Oil prices have slipped after US inventory data showed a weaker fuel demand in the country. Brent crude dropped 25 cents to $35.04 a barrel, while US West Texas Intermediate (WTI) crude was down 53 cents at $33.18 a barrel, Reuters reported.
Both WTI and Brent contracts are set for a fifth weekly gain. These gains are supported by production cuts and optimism about recovery of fuel demand in several countries.
Data from the industry group Energy Information Administration (EIA) highlighted a sharp rise in US crude oil and distillate inventories in the week that ended on 22 May.
OCBC economist Howie Lee was quoted by the news agency as saying: “The rally needs a breather. It has been four weeks of gains and the market needs to buy time for downstream prices to catch up.
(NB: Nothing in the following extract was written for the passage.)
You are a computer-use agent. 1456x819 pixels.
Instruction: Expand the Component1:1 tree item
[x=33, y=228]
“Beyond the short term, the bullish momentum still looks rather intact.” Despite easing of lockdown restrictions which were put in place to contain the spread of virus across many states, fuel demand looks dim according to analysts.
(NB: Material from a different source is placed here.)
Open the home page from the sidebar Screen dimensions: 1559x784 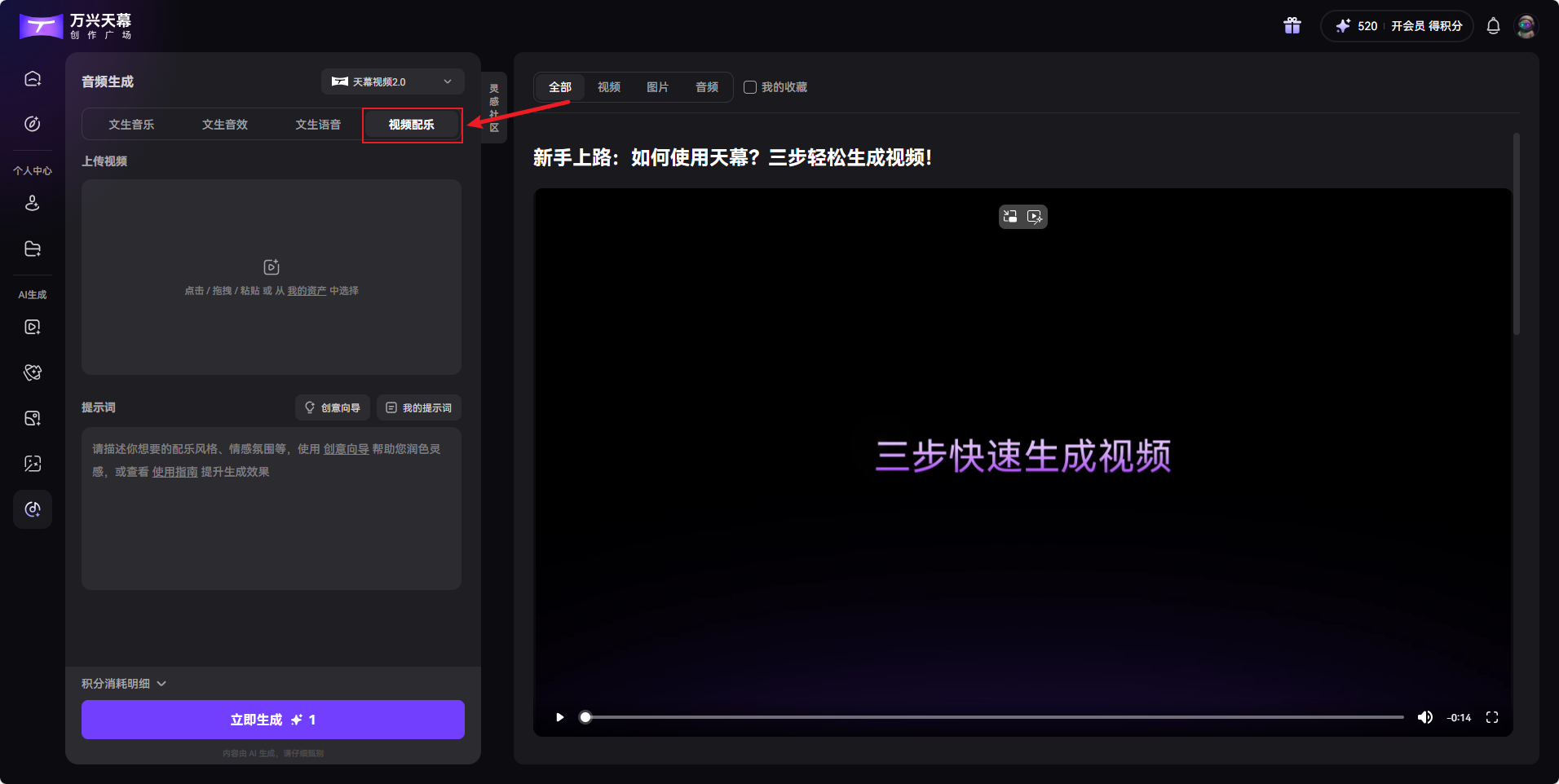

RBC Capital Markets analyst Christopher Louney said in a note: “Memorial Day weekend did not bring US motorists out in droves like many market bulls were hoping.”
Going forward, traders will focus on the consensus of talks on output cuts between OPEC+ members, the Organization of the Petroleum Exporting Countries (OPEC) and allies including Russia. The meeting is scheduled to be held in the second week of next month.
The record output cuts of nearly 10 million bpd agreed by the OPEC+ Group for this month and next month started from 1 May.
Saudi Arabia and some OPEC members are planning to extend these output cuts beyond June. They are yet to receive support from Russia to do so.